## TEXT SEGMENT
============
Show life was very different from what I had been used to and how I had been trained from the age of four. There was no structure. No regimen. No support, no goals. No real training. It was just trying to keep at the level you were since there was no time for improving. It was sleeping in one hotel to the next, from one city to another, skating under one spotlight to another. It felt like a circus on the road, but more prestigious, with more money invested in the production. And our wishes were to be granted to a certain extent. I was lucky, however, because in some skating tours the skaters are treated terribly. I was on the best and most honored tours in the world so I couldn't complain. I was treated like a star. I was a star. Some productions were incredibly produced with top-rated lighting and fans worldwide followed the entertainment. To see them so happy made it all worthwhile.

Even some travels to the shows were stupendous as well. After I did a show in the early evening in New York City I was taken by limousine to the helicopter pad and taken by helicopter to the next show where I performed later that evening. We were almost waited on hand and foot. After all, the success of each show was a direct result of how happy the skaters were with the production and whether we would want to skate on that specific tour again, and so our happiness was the producers first concern. And, oh my, did some skaters take great advantage of it! Later on, one of the tours I was part of was conducted the whole time by a private jet. Yes, I was living the life, but was I really? For me to be content in life I need to be stimulated mentally and spiritually as well, and that part of my soul was hungry. Very hungry.
============
## PROVIDED MATERIAL
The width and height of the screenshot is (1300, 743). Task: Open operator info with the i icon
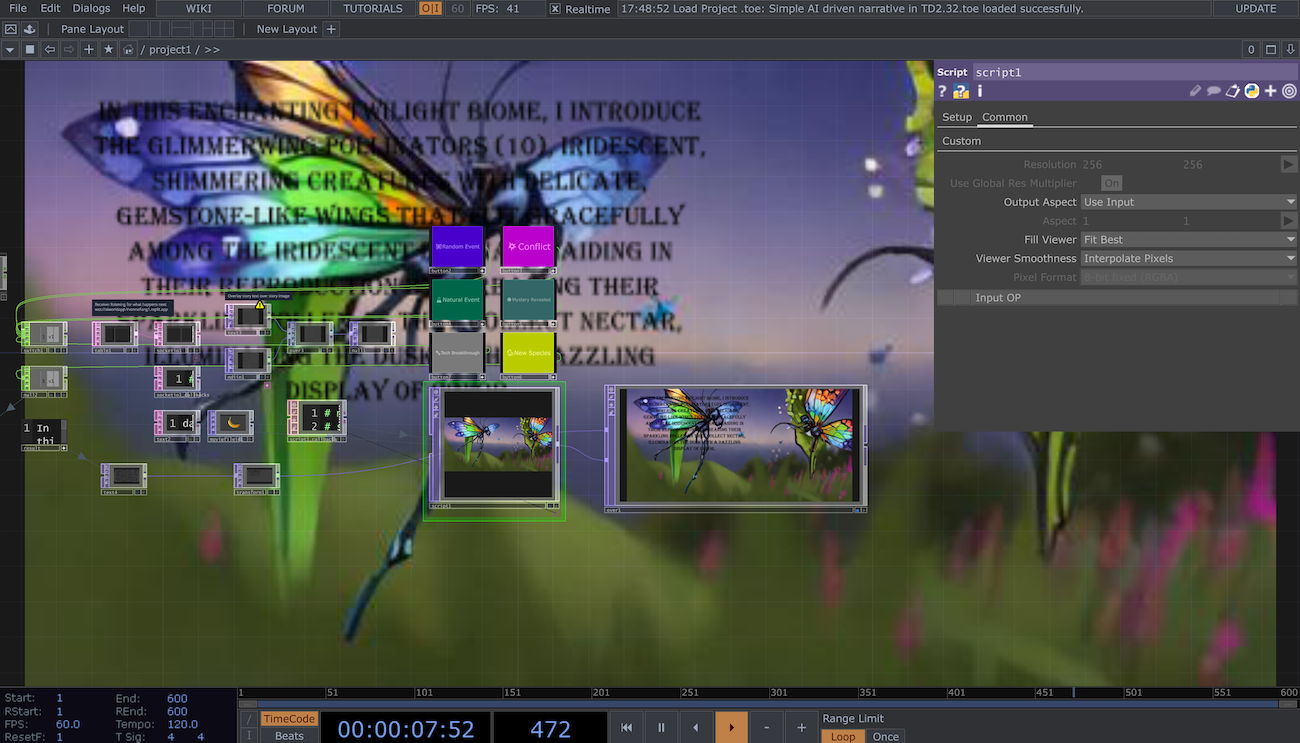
============
## EXPLORE THE MATERIAL
(1) In the text on life in touring skating shows, how did the narrator travel from the early-evening show in New York City to the next show?
(2) From the text on life in touring skating shows, reproduce the passage starting at "Show life was" and ending at "it all worthwhile.".

## ANSWERS BY TASK
(1) By limousine to the helicopter pad, then by helicopter to the next show.

(2)
Show life was very different from what I had been used to and how I had been trained from the age of four. There was no structure. No regimen. No support, no goals. No real training. It was just trying to keep at the level you were since there was no time for improving. It was sleeping in one hotel to the next, from one city to another, skating under one spotlight to another. It felt like a circus on the road, but more prestigious, with more money invested in the production. And our wishes were to be granted to a certain extent. I was lucky, however, because in some skating tours the skaters are treated terribly. I was on the best and most honored tours in the world so I couldn't complain. I was treated like a star. I was a star. Some productions were incredibly produced with top-rated lighting and fans worldwide followed the entertainment. To see them so happy made it all worthwhile.